Diego Armando Maradona è deceduto all’età di sessant’anni a causa di un arresto cardiocircolatorio.
Penso che tutti noi abbiamo dovuto rileggere questa frase parecchie volte per metabolizzarla. Qualsiasi persona voglia svolgere il lavoro del giornalista sportivo tenta di tramutare in parole ciò che il calcio propone quotidianamente. Con Maradona è sempre stato particolarmente difficile: ciò che faceva lui col pallone non lo faceva nessun altro. Non potevi basarti su altri giocatori, non potevi paragonarlo, non potevi elogiarlo perchè era superfluo, non potevi criticarlo, non potevi cercare di capirlo. Maradona agiva e ci si poteva solo limitare a guardarlo, a rimanere estasiato dalle sue giocate, rivedere le sue gesta e tentare invano di emularle nel campetto con gli amici.
L’ARGENTINA
Aveva incantato tutti già in quel Mondiale U20 del 1979: il Dio si era presentato agli umani. Era rimasto ferito all’idea di non aver fatto parte della spedizione vincente nel ’78, aveva già dimostrato ambizione e voglia di spaccare il mondo. Tanto il Mondiale lo vincerà comunque nel 1986, deliziando gli spettatori con il “gol del secolo” contro l’Inghilterra e, nella stessa partita, con la mano de D1os. Lui poteva, era fatto così.

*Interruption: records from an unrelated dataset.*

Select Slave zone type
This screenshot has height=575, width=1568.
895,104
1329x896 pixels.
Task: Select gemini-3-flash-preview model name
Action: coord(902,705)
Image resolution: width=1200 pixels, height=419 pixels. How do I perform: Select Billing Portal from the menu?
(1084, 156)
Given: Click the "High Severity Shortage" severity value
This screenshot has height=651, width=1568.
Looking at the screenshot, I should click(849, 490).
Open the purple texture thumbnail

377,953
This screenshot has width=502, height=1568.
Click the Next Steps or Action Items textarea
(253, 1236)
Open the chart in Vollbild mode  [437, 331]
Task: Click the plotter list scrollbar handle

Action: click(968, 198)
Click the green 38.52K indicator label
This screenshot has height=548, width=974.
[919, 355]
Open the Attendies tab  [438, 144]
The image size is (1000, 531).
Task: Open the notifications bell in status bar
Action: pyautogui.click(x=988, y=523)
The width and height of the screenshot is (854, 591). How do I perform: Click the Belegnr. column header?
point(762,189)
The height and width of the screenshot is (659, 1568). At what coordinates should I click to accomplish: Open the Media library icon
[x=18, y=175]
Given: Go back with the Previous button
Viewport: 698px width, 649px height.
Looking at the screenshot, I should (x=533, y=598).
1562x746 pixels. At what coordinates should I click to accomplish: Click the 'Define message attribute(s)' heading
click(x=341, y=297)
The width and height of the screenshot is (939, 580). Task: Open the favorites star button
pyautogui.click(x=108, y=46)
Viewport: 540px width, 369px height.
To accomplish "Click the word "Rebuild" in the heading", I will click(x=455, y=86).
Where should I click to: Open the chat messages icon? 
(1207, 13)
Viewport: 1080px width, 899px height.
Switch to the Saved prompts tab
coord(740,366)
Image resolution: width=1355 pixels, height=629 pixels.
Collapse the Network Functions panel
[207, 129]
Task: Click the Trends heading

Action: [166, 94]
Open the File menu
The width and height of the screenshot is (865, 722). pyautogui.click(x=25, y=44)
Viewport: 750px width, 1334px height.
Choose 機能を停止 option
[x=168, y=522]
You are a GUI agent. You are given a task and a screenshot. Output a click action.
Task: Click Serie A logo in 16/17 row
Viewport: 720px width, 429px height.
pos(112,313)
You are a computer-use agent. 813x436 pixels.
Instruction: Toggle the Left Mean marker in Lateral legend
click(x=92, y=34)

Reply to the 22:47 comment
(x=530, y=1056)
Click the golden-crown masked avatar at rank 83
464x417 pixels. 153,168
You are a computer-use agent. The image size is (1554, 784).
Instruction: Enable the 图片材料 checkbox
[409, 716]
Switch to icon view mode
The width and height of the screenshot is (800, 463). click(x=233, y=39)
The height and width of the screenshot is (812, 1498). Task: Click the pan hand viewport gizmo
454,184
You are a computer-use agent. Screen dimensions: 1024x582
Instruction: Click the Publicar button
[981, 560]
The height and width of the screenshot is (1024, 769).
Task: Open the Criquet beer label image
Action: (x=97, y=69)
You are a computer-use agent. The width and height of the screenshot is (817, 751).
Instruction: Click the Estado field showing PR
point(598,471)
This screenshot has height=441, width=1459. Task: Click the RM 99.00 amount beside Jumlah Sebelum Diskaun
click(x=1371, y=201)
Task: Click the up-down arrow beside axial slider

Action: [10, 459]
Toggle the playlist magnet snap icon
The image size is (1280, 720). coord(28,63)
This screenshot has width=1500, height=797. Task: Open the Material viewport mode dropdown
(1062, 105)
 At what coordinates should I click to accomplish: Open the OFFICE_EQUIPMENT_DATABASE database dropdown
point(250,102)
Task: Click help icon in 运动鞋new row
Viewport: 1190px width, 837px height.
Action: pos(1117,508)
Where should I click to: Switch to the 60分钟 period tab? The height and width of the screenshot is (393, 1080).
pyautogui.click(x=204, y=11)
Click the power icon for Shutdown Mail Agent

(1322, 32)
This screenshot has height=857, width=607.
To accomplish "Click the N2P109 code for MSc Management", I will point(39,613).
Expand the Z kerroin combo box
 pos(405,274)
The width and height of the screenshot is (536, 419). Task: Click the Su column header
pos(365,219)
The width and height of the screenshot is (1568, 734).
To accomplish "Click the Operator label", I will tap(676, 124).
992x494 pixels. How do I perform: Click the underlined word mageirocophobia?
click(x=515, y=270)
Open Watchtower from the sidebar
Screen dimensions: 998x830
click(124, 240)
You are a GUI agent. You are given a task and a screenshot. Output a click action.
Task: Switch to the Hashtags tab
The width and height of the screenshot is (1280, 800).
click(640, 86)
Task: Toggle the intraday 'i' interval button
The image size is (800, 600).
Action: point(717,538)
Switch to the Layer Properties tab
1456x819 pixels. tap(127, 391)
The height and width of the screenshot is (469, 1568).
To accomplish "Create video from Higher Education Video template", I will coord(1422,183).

Un popolo focoso come quello argentino ha trovato nel personaggio di Maradona il proprio idolo. Rappresentava un motivo di vanto, soprattutto negli anni ’80 che hanno segnato fortemente il Sudamerica. Quando uscì allo scoperto la dipendenza di Diego, si ruppe quel giocattolo che i suoi connazionali gli avevano costruito attorno. Dio si era rivelato umano, e questo gli argentini non lo sopportavano. Quell’alone di figura divina che gli era stato cucito addosso non faceva per lui: questo gli argentini non lo hanno mai superato, anche se gli hanno perdonato tutto. Maradona non puoi odiarlo.
NAPOLI
È stato la rinascita di un popolo intero. Nell’epoca dei cartelli “qua non entrano i meridionali” nei bar del Nord Italia. Nell’epoca in cui il razzismo era prettamente tra connazionali e non stranieri. Nell’epoca in cui Napoli era bistrattata da tutti, dal Nord al Sud. In tutto questo si è inserito Diego: ha deciso di ribaltare le consuetudini e ha deciso di sistemarsi dalla parte degli ultimi per rinascere insieme a loro. Per una volta, per una sola volta, ha fatto sentire Napoli e i napoletani primi in qualcosa, loro che erano considerati gli ultimi, in tutto. Ambito sociale, economico, culturale, politico. Maradona è stato la scala per il Paradiso per tutti.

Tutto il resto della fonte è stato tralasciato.